Bernard Arnault est entré à l’Académie. Celle des Sciences morales et politiques. Morales ?  Comment peut-on élire au sommet de la reconnaissance de la moralité française l’une des trois plus grandes fortunes du monde, amassée sur l’industrie du luxe, l’exploitation des pauvres, la délocalisation et les arrangements fiscaux à grande échelle ? Politiques ? Comment celui qui a refusé qu’un gouvernement de gauche, emmené par une socialiste énarque, entame les intérêts des ultra-riches qui détruisent le pays, la planète et les hommes, peut-il être élu à l’Académie des Sciences politiques du pays de la Révolution française et de l’invention des Droits de l’homme et du citoyen ? 

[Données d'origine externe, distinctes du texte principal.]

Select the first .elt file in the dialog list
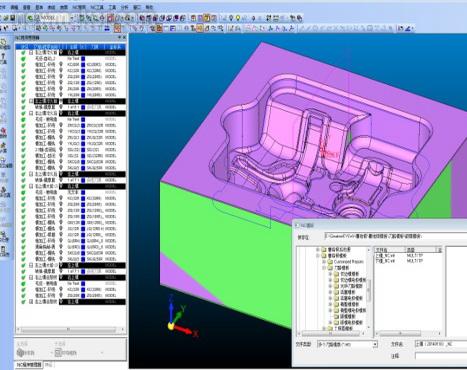This screenshot has height=370, width=467. (385, 256)
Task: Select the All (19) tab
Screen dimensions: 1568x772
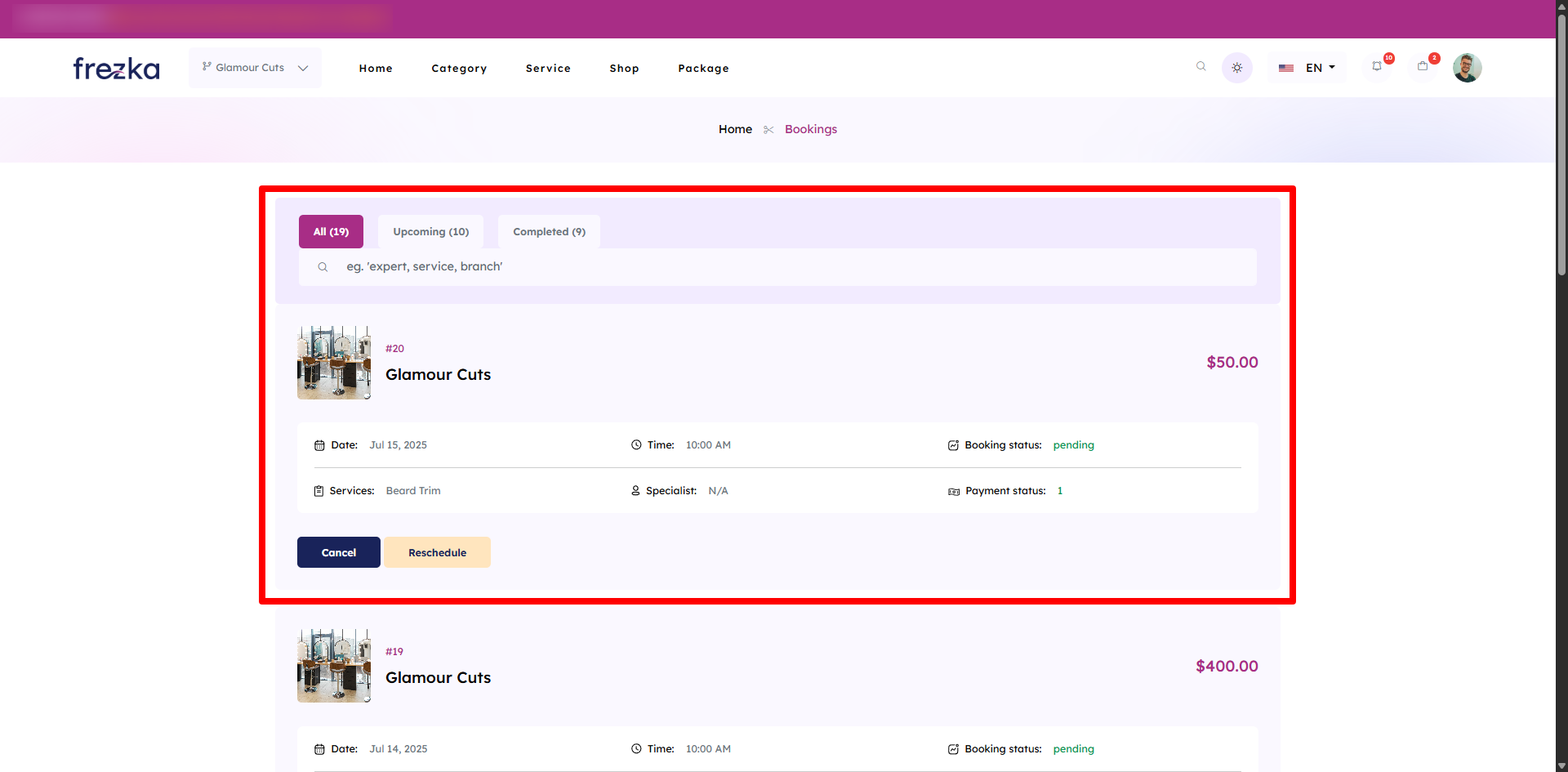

Le fait qu’il le désire avec tant d’énergie est symptomatique de l’emprise que le capital veut exercer sur la culture, sur le bien public national. Le multi milliardaire a financé la restauration de Notre-Dame de Paris, du plus grand symbole de la France chrétienne. Son inauguration coïncide avec la déchéance d’un gouvernement nommé pour défendre les intérêts des ultra-riches. La restauration du passé, l’appétit d’académie, se complètent. 

Le fait qu’il le désire est symptomatique des forces culturelles qui s’affrontent dans le pays : celles qui veulent une culture émancipatrice, universelle mais plurielle, réceptacle et sublimation de la mémoire et de l’histoire de tous·tes, s’affrontent aux forces réactionnaires au sens propre, qui refusent cette révolution culturelle que nous vivons. 

La culture réactionnaire

Ceux qui refusent de réviser leurs références, leur langue, leur dictionnaire, défendent une France immuable et éternelle, enracinée, centralisée, laïque et égalitaire dans ses droits parce qu’il le faut,  mais profondément inégalitaire dans ses choix. 

L’image d’une France multiculturelle où les femmes, les racisés, les minorités de genre, les artistes queer ont leur place a triomphé lors de la cérémonie d’ouverture des Jeux olympiques. Or elle doit être combattue si les ultra-libéraux veulent conserver un pouvoir qui se fonde de plus en plus sur le contrôle des esprits et des goûts. Les oligarques français ont fait main basse sur la presse et les médias et détruisent activement le service public d’information.

C’est au tour de l’édition et de la culture publique d’être attaquées à présent. L’Académie d’abord qu’on investit, tout en s’assurant de la fin des crédits culturels décentralisés, la fin des subventions aux associations et à l’éducation populaire.  

La création surtout, est perçue comme dangereuse : les artistes empêchent aujourd’hui d’affirmer une France unique, dont le patrimoine est blanc, masculin, chrétien et hétérosexuel. On admet, parfois, qu’un artiste soit privé de l’une de ces qualités, et on admire Kamel Daoud, Amélie Nothomb, Albert Cohen ou Marcel Proust. Mais l’intersection de ces particularités, et la revendication d’une identité intersectionnelle, remet en cause trop profondément un ultra-libéralisme qui repose sur le trio patrimoine-patronat-patriarcat, et le déni que l’universalisme à la Française a été colonisateur, impérialiste, antisémite et profondément misogyne. 

La bonne nouvelle de cette « réaction » culturelle, c’est qu’elle signe la présence de forces révolutionnaires, émancipatrices, profondes, et susceptibles de déstabiliser un ultra-capitalisme à l’agonie. La mauvaise, c’est que ces forces réactionnaires puissantes, mondiales, qui attisent les divisions communautaristes, sont en voie de triompher.